Single by Interpol

from the album El Pintor
- B-side: "The Depths"
- Released: August 12, 2014
- Recorded: 2012
- Studio: Electric Lady Studios and Atomic Sound (New York, NY)
- Genre: Post-punk revival
- Length: 4:22
- Label: Matador; Soft Limit;
- Songwriters: Paul Banks; Sam Fogarino; Daniel Kessler;
- Producer: Interpol

Interpol singles chronology
| "Try It On" (2011) | "All the Rage Back Home" (2014) | "Ancient Ways" (2014) |

Music video
- "All the Rage Back Home" on YouTube

= All the Rage Back Home =

"All the Rage Back Home" is a song by American rock band Interpol.
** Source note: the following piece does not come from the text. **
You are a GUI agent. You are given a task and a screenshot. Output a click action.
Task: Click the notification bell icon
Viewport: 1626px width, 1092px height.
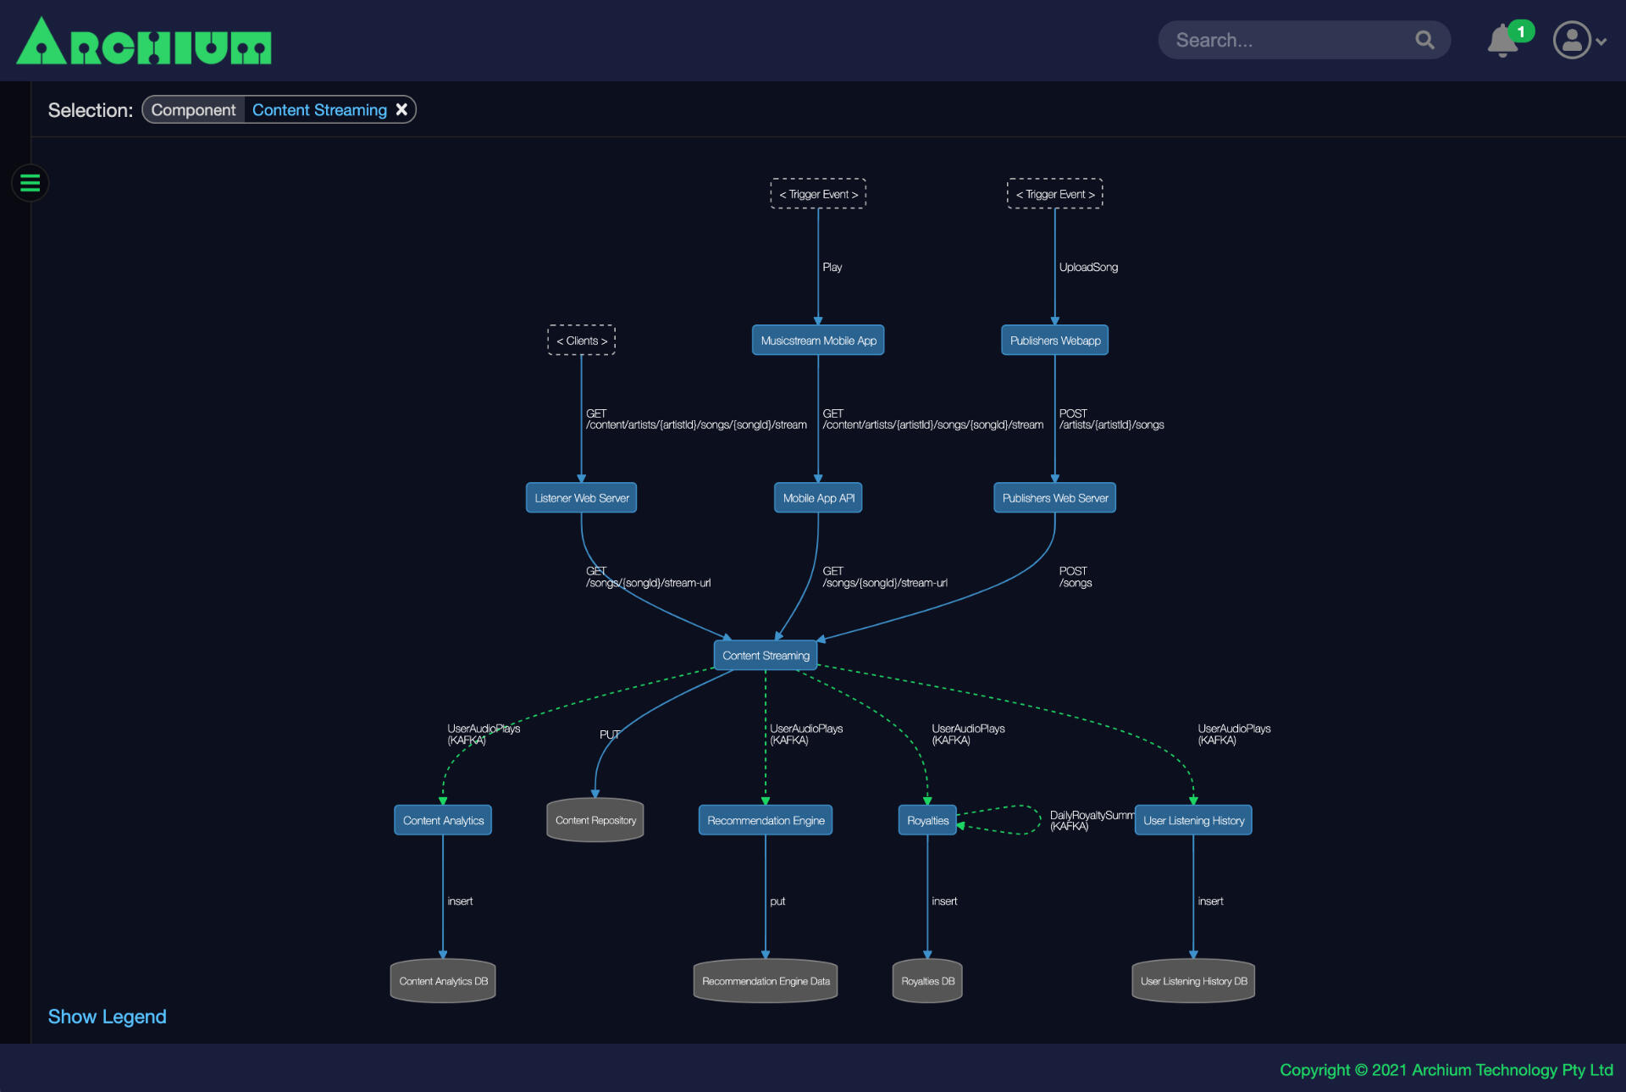click(x=1502, y=40)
It is the first track and the lead single from the band's fifth studio album, El Pintor (2014) and was digitally released on August 12, 2014. Self-produced and written by the band, the song debuted at No. 37 on the Billboard Alternative Songs chart, peaking at No. 26. The song was also made available as downloadable content for the Rock Band series.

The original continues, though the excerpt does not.